- Отрывок:

══════════════════════════════

Мы не познакомились в тот вечер, не было повода, а без повода Александр Исаевич знакомиться, может быть, и не стал бы. Я только смотрел на него издалека, но и издалека было видно, что он держится несколько в стороне, не принимая участия в происходящем, однако не равнодушно, а, напротив, с интересом, вглядываясь, оценивая, размышляя. Он был высок, держался прямо, спокойно опустив широкие плечи и вообще, как бы оставив в полном покое покорное ему, крупное тело. Манера держаться была военная, более того, офицерская. Все это осталось и впоследствии, когда он заметно потолстел.
Познакомились же мы года через три-четыре на обсуждении первой части романа «Раковый корпус», когда его имя уже гремело и когда перепуганное руководство Союза писателей с намерением отвело для этого обсуждения малый зал Дома литераторов в то время, как и в большом негде было бы яблоку упасть, если бы оно в нем состоялось.
3
Еще далеко было до открытого письма Четвертому съезду, но и в опубликованных и с жадностью читавшихся самиздатских произведениях Солженицына уже была давно забытая с начала двадцатых годов смелость, презрение к опасности и, следовательно, призыв к самоутверждению. Он доказал, что можно и должно писать, не думая ни о «внутреннем редакторе», ни о внешнем. Именно в этом отношении опыт Солженицына или, точнее, его пример оказался важным и многообещающим для всего дальнейшего развития нашей литературы.

══════════════════════════════

- Исходные данные:
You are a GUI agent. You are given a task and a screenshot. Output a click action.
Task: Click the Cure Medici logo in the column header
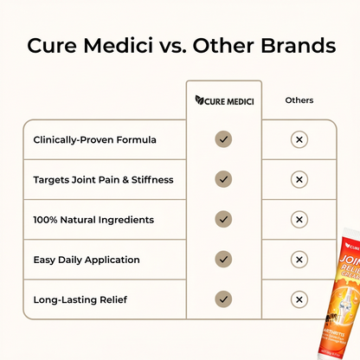(223, 101)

══════════════════════════════

- Задания:
1. Перечислите все, что, согласно отрывку о Солженицыне, уже было в его опубликованных и самиздатских произведениях.
2. Напишите продолжение отрывка о Солженицыне после его последнего предложения.

- Ответы по порядку:
1.
- давно забытая с начала двадцатых годов смелость
- презрение к опасности
- призыв к самоутверждению

2.
Один способный, широко образованный литератор рассказывал мне, что в письме к Александру Исаевичу он спросил — как ему удается работать, не думая о будущей судьбе рукописи. И тот ответил: «А вы попробуйте!» Попробовали многие, и сейчас, через 15–20 лет, можно назвать немало писателей, рискнувших освободиться от «внутреннего редактора». Это относится не только к авторам, которые печатаются за границей. Оттенок известной «раскованности» заметен и в произведениях, публикующихся и широко обсуждающихся на родине, — достаточно указать на пьесы талантливого Вампилова. Но об этом еще пойдет речь, а пока вернемся к обсуждению первой части «Ракового корпуса», когда многое было сказано впервые. За четыре дня до этого обсуждения скоропостижно скончался мой старший брат, которого я горячо и преданно любил. Я тяжело пережил потерю, был глубоко подавлен, потрясен и все же решил пойти — в том, что на моем месте брат непременно пошел бы, я ни минуты не сомневался.
В моем архиве сохранилась стенограмма обсуждения, состоявшегося в ноябре 1966 года (см. Приложение № 20). Я выступил третьим, вслед за вступительным (бесцветным) словом Г.Нерезко (председателя объединения прозы) и дельной речью Александра Михайловича Борщаговского, который признал «огромную нравственную высоту книги, подтвержденную выдающимся талантом автора». Текст моего выступления не отредактирован — поздняя правка могла бы повредить ощущению подлинности:
«Когда работаешь в литературе очень много лет, начинаешь думать о ней и видеть ее не глазами месяца или даже года, а глазами десятилетия, пятнадцатилетия, двадцатипятилетия.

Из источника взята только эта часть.